▶ [TASK]
Locate every line in the data below that contains the string "Viewport", treating uppercase and lowercase as distinct, and copy each of those lines.

▶ [MATERIAL]
※ ※ ※

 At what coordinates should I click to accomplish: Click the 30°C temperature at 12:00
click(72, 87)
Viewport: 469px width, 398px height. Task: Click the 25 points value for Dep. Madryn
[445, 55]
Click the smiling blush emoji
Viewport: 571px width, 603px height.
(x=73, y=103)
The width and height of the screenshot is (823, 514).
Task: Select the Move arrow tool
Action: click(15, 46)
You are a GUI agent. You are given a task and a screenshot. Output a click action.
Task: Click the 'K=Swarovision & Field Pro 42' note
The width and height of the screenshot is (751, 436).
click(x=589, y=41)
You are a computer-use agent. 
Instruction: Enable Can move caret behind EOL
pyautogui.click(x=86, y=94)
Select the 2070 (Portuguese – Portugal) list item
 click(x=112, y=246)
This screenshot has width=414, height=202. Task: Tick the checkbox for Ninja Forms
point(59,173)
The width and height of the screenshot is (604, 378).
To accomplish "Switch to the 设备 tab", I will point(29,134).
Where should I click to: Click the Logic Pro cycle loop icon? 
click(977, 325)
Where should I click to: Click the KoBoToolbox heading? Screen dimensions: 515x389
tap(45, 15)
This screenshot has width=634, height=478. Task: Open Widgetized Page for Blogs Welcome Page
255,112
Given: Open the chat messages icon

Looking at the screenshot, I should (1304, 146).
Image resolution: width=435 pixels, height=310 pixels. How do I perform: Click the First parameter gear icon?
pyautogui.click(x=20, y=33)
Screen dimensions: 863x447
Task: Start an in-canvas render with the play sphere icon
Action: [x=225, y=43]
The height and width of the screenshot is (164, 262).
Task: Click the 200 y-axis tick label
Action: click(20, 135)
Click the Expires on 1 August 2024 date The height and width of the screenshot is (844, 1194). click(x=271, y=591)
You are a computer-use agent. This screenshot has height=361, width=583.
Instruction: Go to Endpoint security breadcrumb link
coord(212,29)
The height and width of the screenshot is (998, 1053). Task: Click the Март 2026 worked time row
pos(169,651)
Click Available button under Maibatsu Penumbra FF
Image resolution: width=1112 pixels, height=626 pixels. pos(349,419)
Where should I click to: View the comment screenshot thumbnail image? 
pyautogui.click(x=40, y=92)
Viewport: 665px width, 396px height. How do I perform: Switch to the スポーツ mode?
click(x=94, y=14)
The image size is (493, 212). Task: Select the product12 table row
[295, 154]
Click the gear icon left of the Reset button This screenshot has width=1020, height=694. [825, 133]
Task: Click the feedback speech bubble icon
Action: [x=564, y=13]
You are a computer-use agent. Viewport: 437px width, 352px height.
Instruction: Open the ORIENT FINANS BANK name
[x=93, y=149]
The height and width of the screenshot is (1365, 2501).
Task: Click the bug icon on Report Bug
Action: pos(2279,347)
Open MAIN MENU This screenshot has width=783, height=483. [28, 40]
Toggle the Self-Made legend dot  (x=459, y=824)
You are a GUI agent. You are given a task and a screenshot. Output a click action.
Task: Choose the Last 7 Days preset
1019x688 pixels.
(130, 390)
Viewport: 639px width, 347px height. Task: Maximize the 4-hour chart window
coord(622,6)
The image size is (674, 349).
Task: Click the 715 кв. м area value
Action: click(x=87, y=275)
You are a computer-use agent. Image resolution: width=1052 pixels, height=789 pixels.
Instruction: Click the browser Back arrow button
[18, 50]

※ ※ ※

▶ [THE ANSWER]
Viewport: 469px width, 398px height. Task: Click the 25 points value for Dep. Madryn
Viewport: 571px width, 603px height.
Viewport: 665px width, 396px height. How do I perform: Switch to the スポーツ mode?
You are a computer-use agent. Viewport: 437px width, 352px height.
Viewport: 639px width, 347px height. Task: Maximize the 4-hour chart window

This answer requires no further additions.